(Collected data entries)
..............................
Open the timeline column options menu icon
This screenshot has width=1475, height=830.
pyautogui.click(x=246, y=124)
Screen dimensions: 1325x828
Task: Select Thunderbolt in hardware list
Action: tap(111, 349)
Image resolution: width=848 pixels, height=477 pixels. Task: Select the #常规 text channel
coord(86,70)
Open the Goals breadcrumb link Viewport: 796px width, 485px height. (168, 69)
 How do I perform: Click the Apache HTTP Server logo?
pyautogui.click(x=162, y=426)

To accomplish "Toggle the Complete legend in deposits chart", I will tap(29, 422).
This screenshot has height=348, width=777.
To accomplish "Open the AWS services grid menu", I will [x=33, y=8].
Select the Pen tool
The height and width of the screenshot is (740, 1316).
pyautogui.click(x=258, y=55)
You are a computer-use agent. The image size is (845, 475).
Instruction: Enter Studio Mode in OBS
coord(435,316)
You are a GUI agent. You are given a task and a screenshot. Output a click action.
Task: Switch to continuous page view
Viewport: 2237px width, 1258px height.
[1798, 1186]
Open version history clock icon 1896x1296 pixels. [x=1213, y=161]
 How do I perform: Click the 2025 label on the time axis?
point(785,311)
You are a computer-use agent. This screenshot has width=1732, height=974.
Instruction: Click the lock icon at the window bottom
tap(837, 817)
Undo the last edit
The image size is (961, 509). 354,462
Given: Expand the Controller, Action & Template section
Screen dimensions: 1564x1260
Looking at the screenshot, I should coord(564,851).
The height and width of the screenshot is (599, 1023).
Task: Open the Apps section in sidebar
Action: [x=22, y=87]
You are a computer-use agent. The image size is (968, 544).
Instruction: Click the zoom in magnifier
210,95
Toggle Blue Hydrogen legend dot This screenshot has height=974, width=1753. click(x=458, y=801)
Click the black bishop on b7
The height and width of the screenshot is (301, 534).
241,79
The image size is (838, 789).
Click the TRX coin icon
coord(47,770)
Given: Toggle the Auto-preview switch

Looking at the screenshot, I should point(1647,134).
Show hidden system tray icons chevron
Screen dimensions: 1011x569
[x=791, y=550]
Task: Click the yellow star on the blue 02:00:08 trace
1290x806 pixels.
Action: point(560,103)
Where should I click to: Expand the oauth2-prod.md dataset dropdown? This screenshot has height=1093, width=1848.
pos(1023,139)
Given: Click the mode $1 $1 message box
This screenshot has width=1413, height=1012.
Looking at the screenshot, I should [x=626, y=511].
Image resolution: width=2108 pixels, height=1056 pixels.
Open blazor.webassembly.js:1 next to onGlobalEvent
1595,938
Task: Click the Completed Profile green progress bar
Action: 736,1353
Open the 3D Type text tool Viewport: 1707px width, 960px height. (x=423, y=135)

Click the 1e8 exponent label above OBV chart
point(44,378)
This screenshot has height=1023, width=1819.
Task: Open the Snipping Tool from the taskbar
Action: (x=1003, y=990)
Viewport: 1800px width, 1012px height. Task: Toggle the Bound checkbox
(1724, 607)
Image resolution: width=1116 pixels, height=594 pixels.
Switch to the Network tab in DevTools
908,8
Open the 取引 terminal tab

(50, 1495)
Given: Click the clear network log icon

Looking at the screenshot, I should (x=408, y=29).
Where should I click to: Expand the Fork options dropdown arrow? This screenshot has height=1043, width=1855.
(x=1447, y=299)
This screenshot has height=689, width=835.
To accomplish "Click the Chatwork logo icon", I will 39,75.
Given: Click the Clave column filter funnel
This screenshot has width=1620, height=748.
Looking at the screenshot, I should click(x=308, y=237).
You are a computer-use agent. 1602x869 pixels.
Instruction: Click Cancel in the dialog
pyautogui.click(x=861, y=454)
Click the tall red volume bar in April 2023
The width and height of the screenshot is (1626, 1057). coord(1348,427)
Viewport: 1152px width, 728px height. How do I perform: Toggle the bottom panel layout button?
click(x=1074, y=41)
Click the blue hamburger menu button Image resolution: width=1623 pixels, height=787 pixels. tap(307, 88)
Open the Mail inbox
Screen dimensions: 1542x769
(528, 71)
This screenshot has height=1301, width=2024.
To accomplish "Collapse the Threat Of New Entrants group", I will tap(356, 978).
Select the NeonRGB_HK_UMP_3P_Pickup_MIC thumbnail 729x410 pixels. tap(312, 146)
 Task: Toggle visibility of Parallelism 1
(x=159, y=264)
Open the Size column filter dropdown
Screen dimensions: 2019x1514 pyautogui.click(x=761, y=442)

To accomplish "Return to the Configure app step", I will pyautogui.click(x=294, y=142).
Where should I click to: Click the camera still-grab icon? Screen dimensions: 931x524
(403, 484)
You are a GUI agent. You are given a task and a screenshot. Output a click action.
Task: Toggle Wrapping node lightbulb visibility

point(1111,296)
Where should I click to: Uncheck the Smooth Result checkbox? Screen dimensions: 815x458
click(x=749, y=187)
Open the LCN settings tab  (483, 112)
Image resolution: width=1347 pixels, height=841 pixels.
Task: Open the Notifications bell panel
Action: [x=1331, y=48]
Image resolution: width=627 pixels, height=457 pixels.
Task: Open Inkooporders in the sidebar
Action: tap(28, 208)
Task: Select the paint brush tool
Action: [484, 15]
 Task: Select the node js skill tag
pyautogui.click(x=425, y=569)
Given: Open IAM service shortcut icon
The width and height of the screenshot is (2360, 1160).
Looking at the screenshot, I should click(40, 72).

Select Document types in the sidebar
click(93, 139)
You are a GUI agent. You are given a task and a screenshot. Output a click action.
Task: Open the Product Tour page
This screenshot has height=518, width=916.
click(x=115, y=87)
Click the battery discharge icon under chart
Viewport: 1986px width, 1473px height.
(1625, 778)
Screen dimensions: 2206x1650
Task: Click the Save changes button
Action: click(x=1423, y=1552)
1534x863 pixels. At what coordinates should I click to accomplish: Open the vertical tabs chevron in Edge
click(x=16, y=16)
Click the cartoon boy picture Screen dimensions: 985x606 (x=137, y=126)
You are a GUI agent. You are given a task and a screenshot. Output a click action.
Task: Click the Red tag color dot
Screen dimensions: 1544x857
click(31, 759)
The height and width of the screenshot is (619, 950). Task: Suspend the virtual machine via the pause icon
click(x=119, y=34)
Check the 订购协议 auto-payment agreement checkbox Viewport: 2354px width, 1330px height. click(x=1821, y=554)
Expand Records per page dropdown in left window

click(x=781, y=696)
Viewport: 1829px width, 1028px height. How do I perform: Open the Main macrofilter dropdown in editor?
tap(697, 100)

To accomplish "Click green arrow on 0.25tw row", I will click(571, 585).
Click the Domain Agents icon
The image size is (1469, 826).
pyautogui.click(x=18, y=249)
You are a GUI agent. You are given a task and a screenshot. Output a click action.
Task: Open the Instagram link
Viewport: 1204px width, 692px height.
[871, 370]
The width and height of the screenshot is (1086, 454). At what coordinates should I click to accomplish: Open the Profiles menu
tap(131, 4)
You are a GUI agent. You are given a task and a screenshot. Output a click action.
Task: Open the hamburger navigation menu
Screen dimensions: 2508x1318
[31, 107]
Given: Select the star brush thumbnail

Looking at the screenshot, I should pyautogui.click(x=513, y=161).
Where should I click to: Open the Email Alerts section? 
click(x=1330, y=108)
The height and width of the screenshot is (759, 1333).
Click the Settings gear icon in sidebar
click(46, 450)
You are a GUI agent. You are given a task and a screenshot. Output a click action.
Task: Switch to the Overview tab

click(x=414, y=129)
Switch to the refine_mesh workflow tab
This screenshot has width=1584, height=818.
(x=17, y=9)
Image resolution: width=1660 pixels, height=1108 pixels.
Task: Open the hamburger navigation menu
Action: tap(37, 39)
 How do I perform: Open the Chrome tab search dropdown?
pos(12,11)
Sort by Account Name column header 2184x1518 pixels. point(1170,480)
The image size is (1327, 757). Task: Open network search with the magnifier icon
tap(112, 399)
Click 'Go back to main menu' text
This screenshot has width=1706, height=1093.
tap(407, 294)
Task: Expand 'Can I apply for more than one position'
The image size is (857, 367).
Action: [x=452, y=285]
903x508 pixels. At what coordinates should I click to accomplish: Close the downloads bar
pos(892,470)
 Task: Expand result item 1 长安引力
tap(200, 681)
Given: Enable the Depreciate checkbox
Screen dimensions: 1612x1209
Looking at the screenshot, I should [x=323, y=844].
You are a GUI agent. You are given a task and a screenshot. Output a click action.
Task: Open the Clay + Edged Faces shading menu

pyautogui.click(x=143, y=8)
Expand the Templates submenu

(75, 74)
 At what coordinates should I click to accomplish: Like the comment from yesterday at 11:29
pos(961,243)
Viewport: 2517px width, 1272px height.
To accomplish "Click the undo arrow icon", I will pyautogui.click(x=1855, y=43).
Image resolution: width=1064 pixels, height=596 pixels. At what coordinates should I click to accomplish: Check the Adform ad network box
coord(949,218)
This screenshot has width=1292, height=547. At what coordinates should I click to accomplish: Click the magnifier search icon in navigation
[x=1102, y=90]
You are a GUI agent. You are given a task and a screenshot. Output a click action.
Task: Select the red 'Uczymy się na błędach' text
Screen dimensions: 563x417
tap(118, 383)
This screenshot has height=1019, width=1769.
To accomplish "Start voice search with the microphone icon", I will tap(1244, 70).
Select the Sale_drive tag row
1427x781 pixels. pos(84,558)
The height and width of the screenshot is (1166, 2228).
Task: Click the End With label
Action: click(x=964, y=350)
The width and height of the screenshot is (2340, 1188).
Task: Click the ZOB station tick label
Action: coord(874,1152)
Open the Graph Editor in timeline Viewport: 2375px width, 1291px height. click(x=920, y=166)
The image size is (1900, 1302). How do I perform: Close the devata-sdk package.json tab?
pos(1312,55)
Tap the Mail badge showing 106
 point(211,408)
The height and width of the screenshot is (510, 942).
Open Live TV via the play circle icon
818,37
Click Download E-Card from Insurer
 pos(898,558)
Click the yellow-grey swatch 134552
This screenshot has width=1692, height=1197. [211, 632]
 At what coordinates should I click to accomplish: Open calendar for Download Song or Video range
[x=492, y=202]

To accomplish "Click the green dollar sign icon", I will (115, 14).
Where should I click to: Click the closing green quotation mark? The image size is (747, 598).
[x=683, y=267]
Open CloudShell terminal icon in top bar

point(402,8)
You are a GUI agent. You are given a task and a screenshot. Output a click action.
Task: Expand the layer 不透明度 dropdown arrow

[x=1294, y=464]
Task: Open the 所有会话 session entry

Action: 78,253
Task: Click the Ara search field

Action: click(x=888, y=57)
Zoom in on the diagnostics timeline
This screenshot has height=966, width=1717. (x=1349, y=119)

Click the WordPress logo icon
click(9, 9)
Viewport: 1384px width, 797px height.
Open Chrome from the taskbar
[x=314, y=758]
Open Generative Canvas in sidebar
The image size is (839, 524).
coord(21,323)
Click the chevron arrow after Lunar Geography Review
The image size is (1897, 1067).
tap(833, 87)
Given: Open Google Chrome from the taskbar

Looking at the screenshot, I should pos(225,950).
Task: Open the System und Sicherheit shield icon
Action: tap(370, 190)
..............................
= What is needed =
When a line in the records holds the string "link", copy that line.

= Answer section =
Open the Goals breadcrumb link Viewport: 796px width, 485px height. (168, 69)
Task: Open the Instagram link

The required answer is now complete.